K-drama in general, I have argued, features an arc of restoration. What is the restoration for Vincenzo, who starts out murdering people and ends up murdering people? This is third of many astounding features of this show. Recapper Ren Buenviaje describes a scene in the last episode in which Vincenze seeks the advice of Jeokha, Buddhist monk,who is part of the Geumga Cassano, to think about his future. The monk notes that Vincenzo can't be a Buddha because he has sinned too much. But, he says there is another character in the Buddhist cosmology.  
The monk likens Vincenzo to Vaisravana, who he describes as the scary face at the front of temples that protects Buddha’s ways and all ways human. Vincenzo might not find enlightenment, but he’ll get compliments from Buddha from time to time.

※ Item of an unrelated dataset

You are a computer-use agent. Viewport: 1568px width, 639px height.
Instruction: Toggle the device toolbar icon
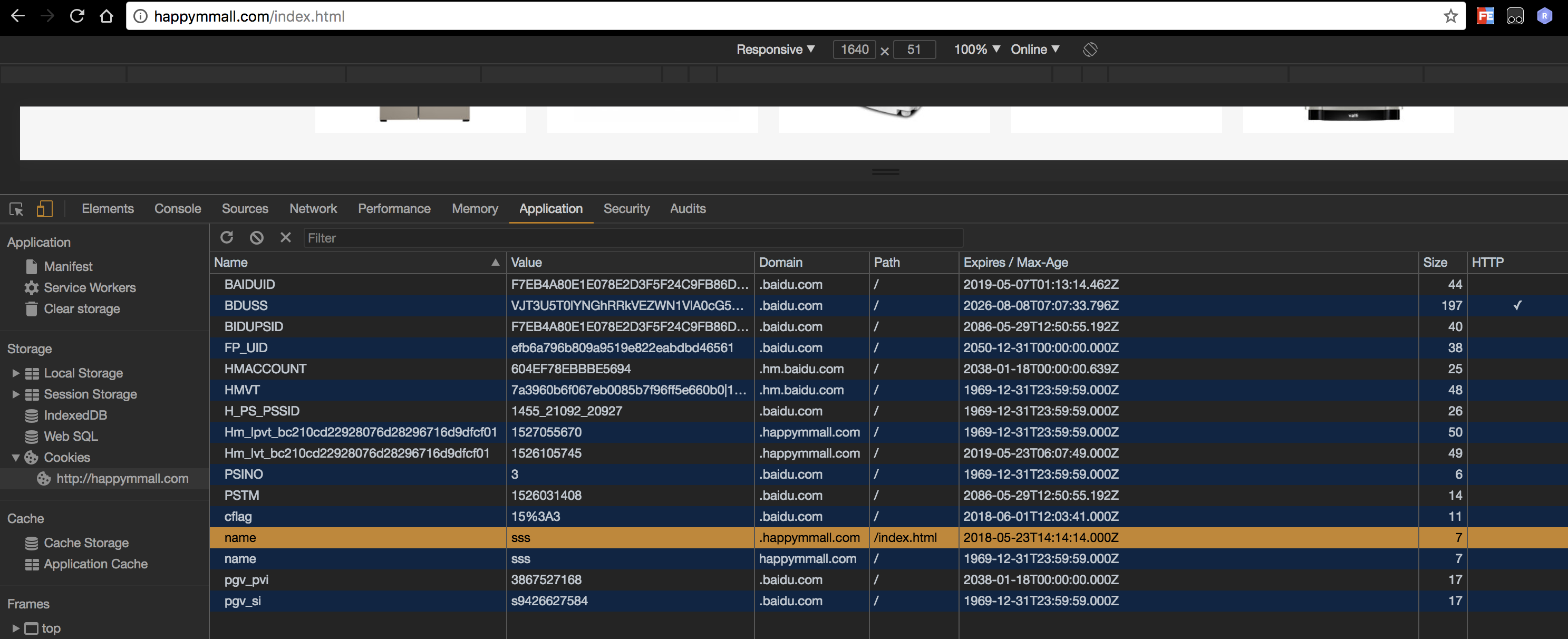click(44, 209)
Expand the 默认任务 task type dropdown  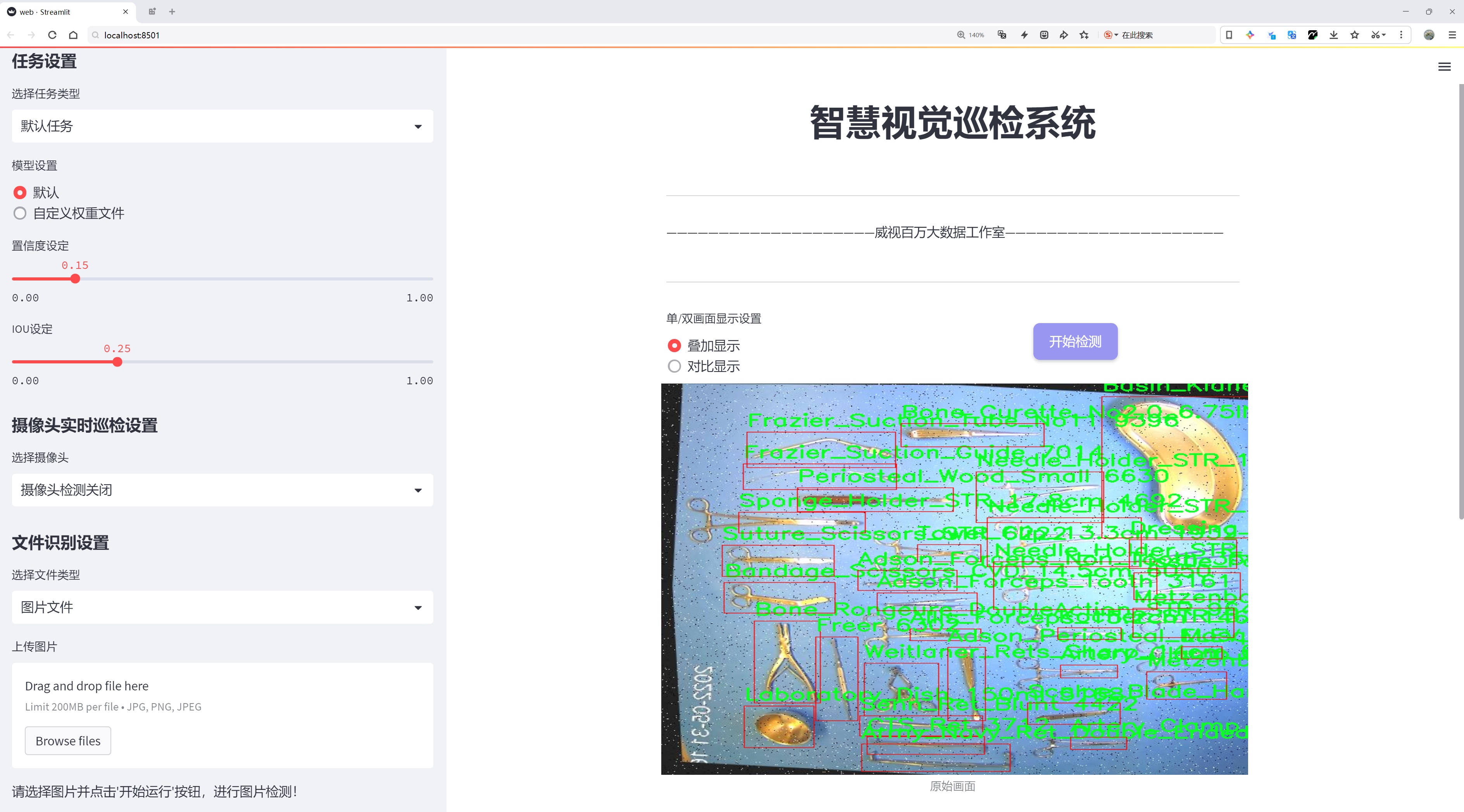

This allows Vincenzo to have a different vision of what he is doing with his life: fighting evil while protecting the innocent. Part of what has been so helpful to the Geumga Cassano family is Vincenzo's explicit naming of evit throughout the show. He names his own actions as evil, and is careful to get consent from the growing team for participating. The naming has helped to solidify their own sense of harms and perfidies of the opposition, pharmaceutical chaebols, loosely modeled on the Sackler family and its promotion of oxycontin. At one point, an intelligence agent who is undercover at Geumga to see what Vincenzo is up to, says in adoration, "He is not Mafia -- he is Che Guevara!" For all those of us who grew up admiring the feats of the Commandante, that is just a perfect moment. 

I think we shy away from naming Evil -- Vincenzo calls us to task. The last word of the show is that evil is vehement and vast. 

But we have also learned that we have the capacity to fight back -- and win -- protecting all who are considerable "disposable,." In these challenging times, that is an important message. And we have learned much about our cousins -- buildings, evil companies, poisons promoted as medicines, designer clothes, people who can stand up to injustice, people who love each other and one another. The list of cousins is, to riff on the closing of Vincenzo, encyclopedic and precious.